The Office of the Scottish Charity Regulator (OSCR) reviewed the practices of the charity in January after a complaint from the National Secular Society and, in a report, found it was breaking the Equality Act 2010.
St Margaret's gives greater priority to prospective adoptive parents who are a couple, Catholic, married for at least two years and who wish to adopt within the framework of a Catholic faith, the report said.
Lower priority is given to those who have been married for less than two years, couples in civil partnerships, single people and married couples who do not wish to adopt within the Catholic faith.
The regulator said marriage is not available to same-sex couples and that the charity's policy constitutes direct discrimination.
It ruled that St Margaret's failed the charity test and issued a direction for it to amend its procedures, or risk losing its charitable status.
The OSCR has now upheld its decision after conducting a review at St Margaret's request.
An updated report from the regulator said: "OSCR found that the charity does not provide public benefit because the way it provides benefit involves unlawful discrimination which causes detriment to the public and to particular groups of people, the effect of which outweighs the other positive effects of the charity's work.

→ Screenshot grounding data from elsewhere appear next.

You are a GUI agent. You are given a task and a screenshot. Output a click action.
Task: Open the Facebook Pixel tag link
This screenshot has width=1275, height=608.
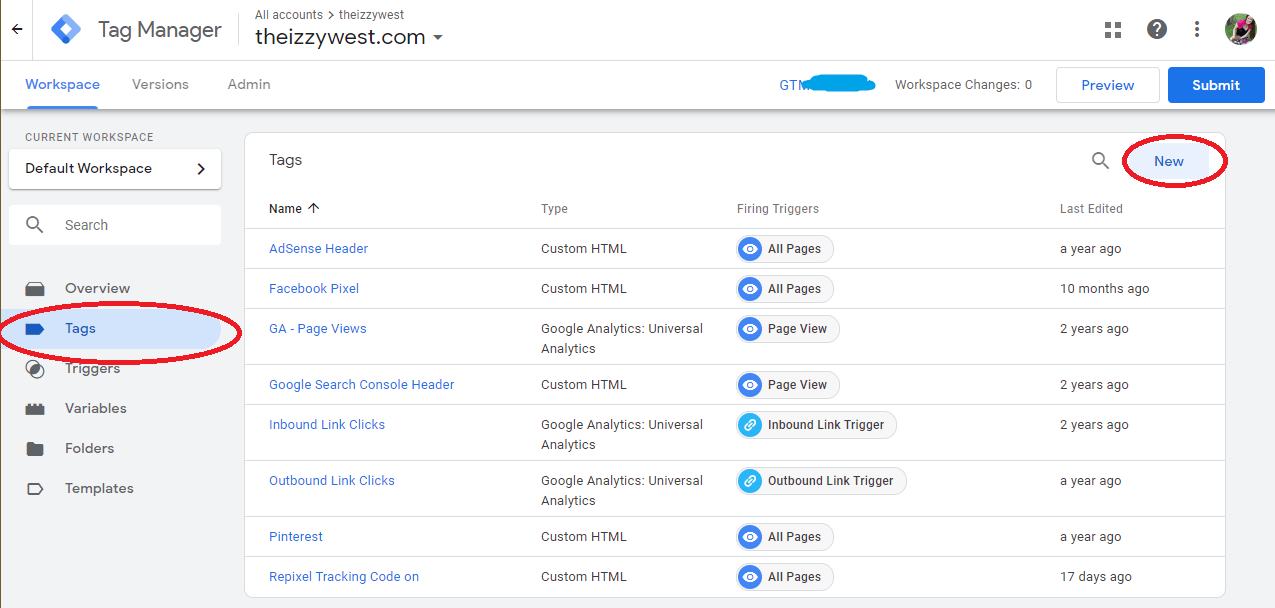click(314, 288)
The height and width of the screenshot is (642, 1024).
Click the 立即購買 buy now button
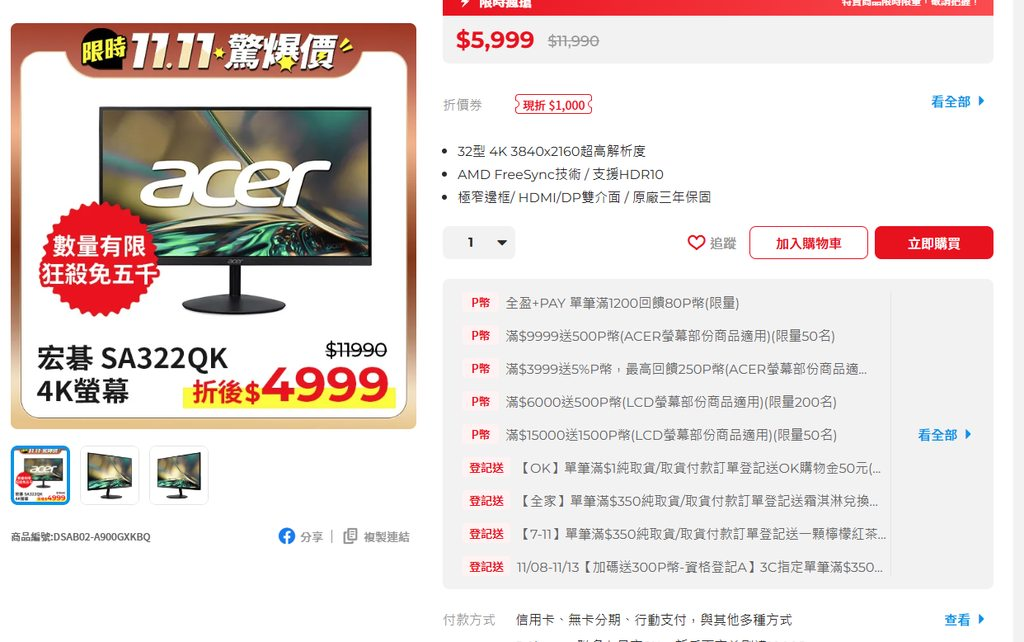[x=934, y=243]
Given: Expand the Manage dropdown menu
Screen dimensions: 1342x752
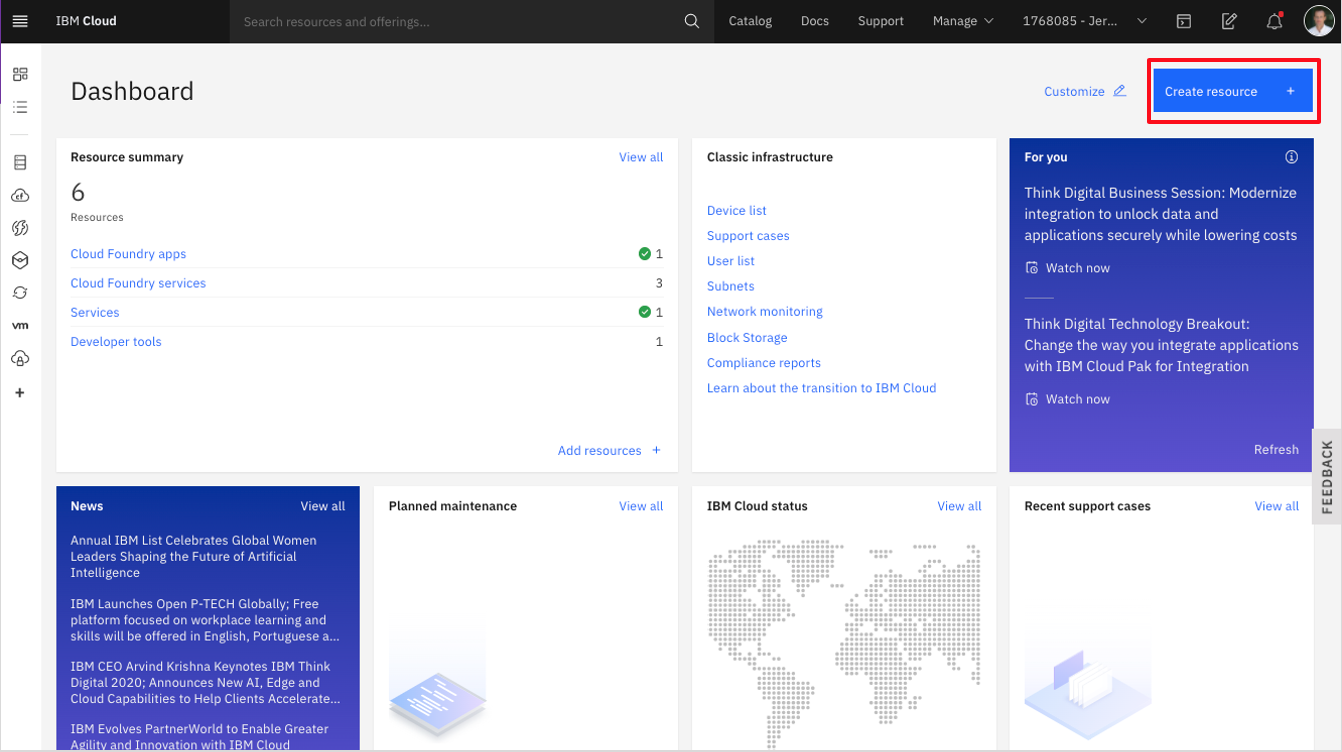Looking at the screenshot, I should tap(962, 21).
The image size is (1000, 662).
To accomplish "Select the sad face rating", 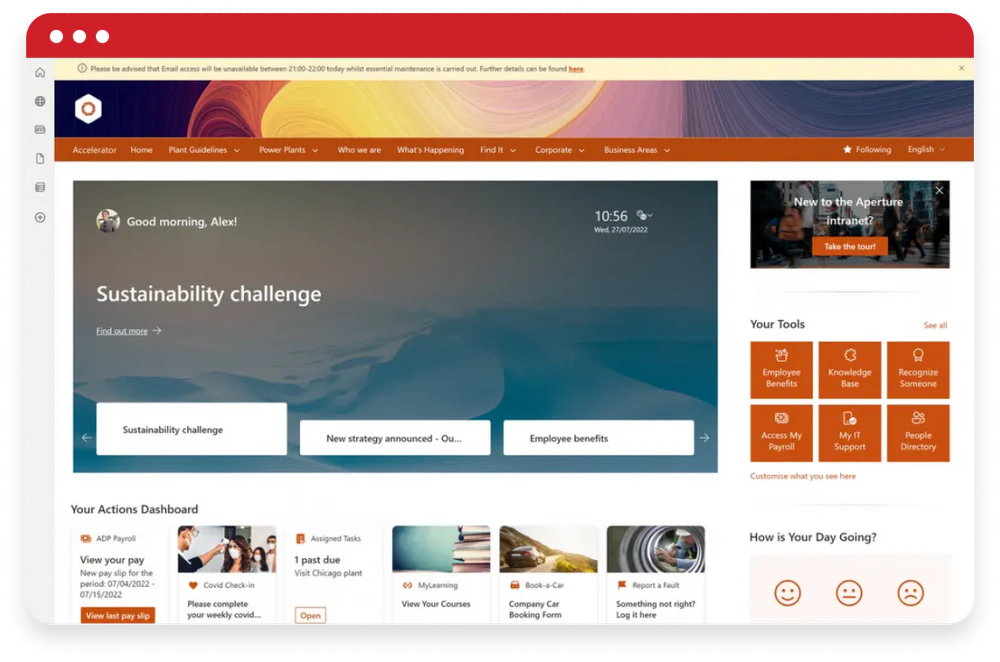I will pos(910,593).
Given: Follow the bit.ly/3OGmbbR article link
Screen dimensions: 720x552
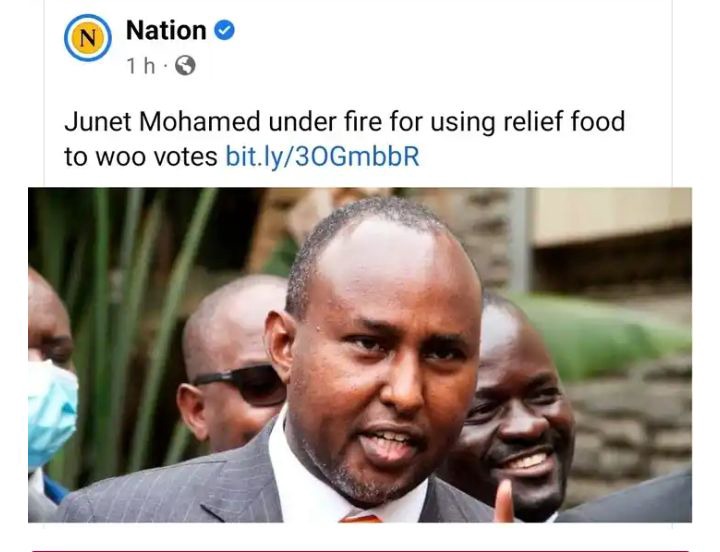Looking at the screenshot, I should coord(322,157).
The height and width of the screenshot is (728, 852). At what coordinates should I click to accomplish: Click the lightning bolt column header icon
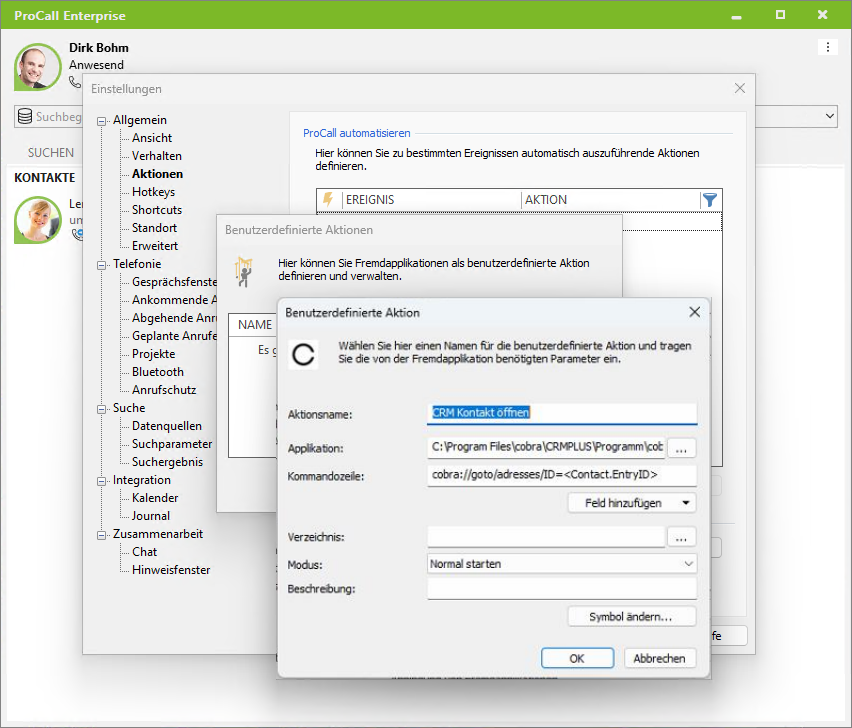click(x=328, y=200)
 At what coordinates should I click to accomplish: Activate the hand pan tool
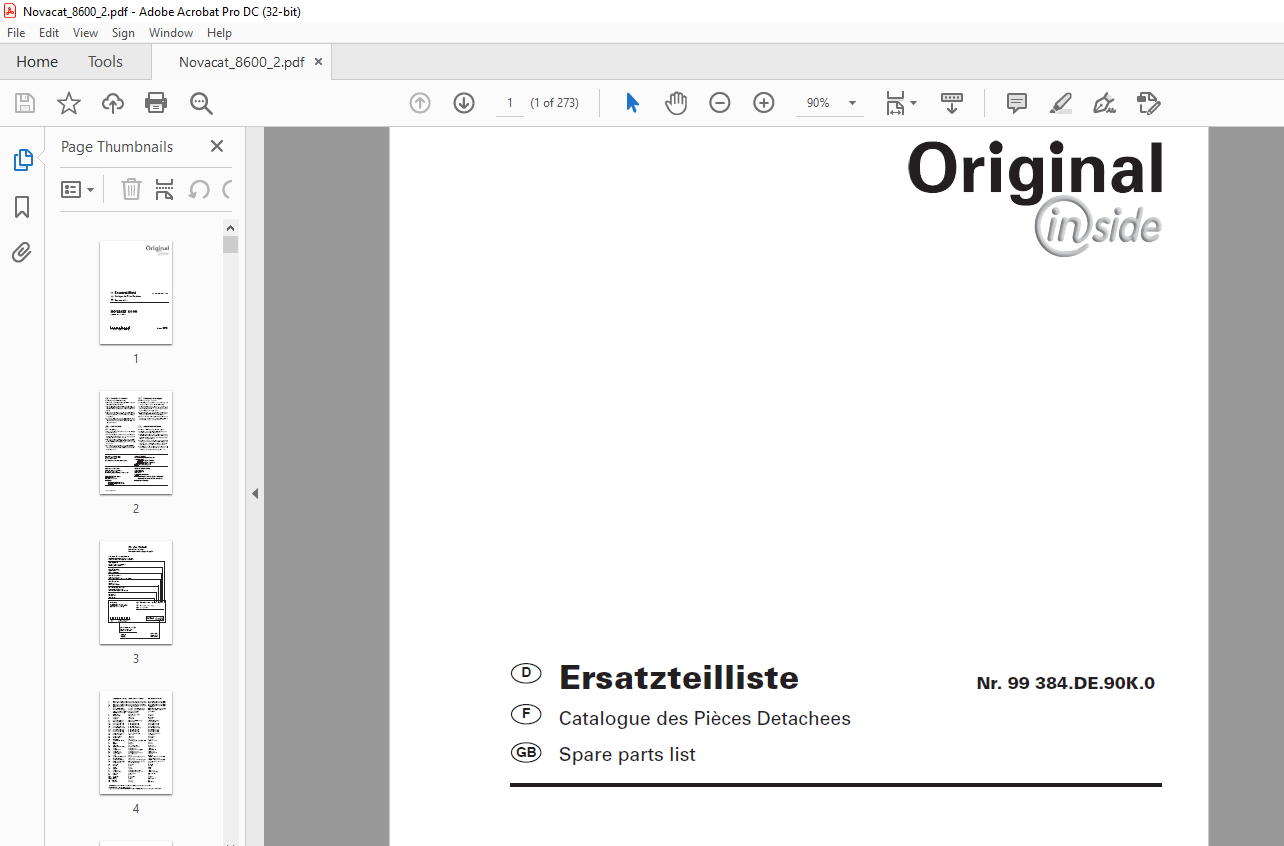[677, 103]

"OSCR also found that access to the benefits the charity provides is unduly restricted.
Right of appeal
"OSCR therefore found that the charity fails the charity test and confirmed the decision to direct the charity to meet the charity test."
The charity now has the right to appeal to the Scottish Charities Appeal Panel.
Alistair McBay, spokesman for the National Secular Society, said: "The original decision was the only one the regulator could have made in the circumstances, to require St Margaret's to follow well-established equality law and charity law, opening up the pool of prospective parents to gay couples being in the best interests of children awaiting adoption.
"We hope St Margaret's will now put the best interests of children first, as many other Catholic adoption agencies have done, and comply with the law by widening the pool of prospective parents to include same-sex couples."
St Margaret's is partly funded by the Catholic Church and the trustees of the charity include bishops from dioceses in the west of Scotland.
A spokesman for the charity said: "We are disappointed at the decision. We will consult our lawyers before considering what course of action to pursue.
"In the meantime, St Margaret's remains open for business."
A Scottish government spokesman said: "The Scottish government is disappointed at this decision.
"We have worked with St Margaret's to find a solution but the review process is a matter for OSCR to undertake independently. It is not for Scottish ministers to adjudicate on the law.
"There remain further appeals processes for St Margaret's to pursue, should the society so choose."
The spokesman said the government did not believe it was "in anyone's interests to close an organisation which provides such a valuable service to vulnerable children".
The Scottish government announced plans to legalise same-sex marriage in July following a consultation that attracted 80,000 responses.
The proposals have received cross-party support in Holyrood and the government is continuing to seek views on its Marriage and Civil Partnership (Scotland) Bill.